“Validate before you Buy”
By Shawn Ennis - 6/13/2005

OpenWater recently ran into a situation that, unfortunately, is becoming an all too common occurrence. The customer had a need to manage their optical infrastructure. After doing some research on the internet they determined who the major players are. Based upon reading vendor marketing materials and meeting with the various business development teams they were able to determine the solution that they wanted to proceed forward with. Now if you’ve been through the trenches in this industry, then you may understand that vendor marketing documents and business development personnel are not necessarily solely motivated to help you solve your problems. It might even be fair to say that they are strongly driven to accomplish one major objective – reaching their quota.

Now all through this process the customer never engaged with a services company. They never talked to anyone who had deployed the software before. They never engaged an objective third party to validate the vendors claims. They never stopped for a minute to consider that the following statement from the software vendor might not have been entirely accurate, “if you just buy our software, then you will find that it solves all of your problems.” Many organizations still like to believe that there is a magic software pill out there that you can swallow to cure what ails you.

Nothing can replace the diligence and discovery of going through a requirements analysis, developing a selection criteria, and completing a vendor comparison matrix. All of this was placed on the back burner to accommodate a perceived time savings in the project by reducing the transaction speed on the front end. One step forward and two steps back is clearly not what this customer was shooting for; yet this is a frequent occurrence in the world of Enterprise Technology Management (ETM). Have we all forgotten the lessons of CA and Metasolv?

So how did we get involved? OpenWater was engaged after the software was purchased to implement the solution that the software manufacturer and the customer developed together. On our first week on the project we quickly came to the realization that the sold software will not work in the customer’s environment. The software did not support the hardware type and firmware version running in production at the clients’ organization.
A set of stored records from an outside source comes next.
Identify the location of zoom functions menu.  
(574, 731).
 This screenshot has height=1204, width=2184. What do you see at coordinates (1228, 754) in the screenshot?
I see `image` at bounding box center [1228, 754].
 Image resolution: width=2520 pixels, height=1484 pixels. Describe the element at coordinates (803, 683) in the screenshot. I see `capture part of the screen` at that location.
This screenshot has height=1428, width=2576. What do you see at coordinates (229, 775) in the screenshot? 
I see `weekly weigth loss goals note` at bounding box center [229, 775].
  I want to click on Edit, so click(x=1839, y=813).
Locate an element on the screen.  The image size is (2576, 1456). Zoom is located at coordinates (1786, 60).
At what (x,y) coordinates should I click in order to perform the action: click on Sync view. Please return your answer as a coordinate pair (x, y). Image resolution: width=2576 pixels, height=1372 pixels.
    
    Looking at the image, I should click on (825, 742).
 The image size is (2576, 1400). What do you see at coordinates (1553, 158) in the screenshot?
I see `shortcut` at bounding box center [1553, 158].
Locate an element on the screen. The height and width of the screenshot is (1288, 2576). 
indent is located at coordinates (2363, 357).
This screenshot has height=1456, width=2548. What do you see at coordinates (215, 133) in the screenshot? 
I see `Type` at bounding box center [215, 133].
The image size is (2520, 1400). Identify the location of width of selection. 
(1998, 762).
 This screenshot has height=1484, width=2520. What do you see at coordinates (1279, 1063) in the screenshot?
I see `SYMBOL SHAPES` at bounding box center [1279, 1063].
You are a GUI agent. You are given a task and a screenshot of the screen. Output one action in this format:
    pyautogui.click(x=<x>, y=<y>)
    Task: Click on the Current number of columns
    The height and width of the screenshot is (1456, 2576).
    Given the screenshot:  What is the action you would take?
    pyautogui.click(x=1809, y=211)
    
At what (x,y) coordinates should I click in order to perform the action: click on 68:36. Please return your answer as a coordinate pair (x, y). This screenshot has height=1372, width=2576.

A project that was supposed to be completed in three weeks will now take three months to hopefully complete. The customer is now reeling. How could this have happened? Why did we not know? New software is always tempting, but it typically hasn’t been put through the paces yet. How stable is it? What is the depth of platform support? It is always best to have an advocate with real-world knowledge, experience and connections to get the right solution that delivers the greatest value with the least amount of risk possible.

All of this could have been easily mitigated if the customer would have engaged a qualified services organization to assist or help them validate their decision. Budget is too much a valuable commodity to make this mistake.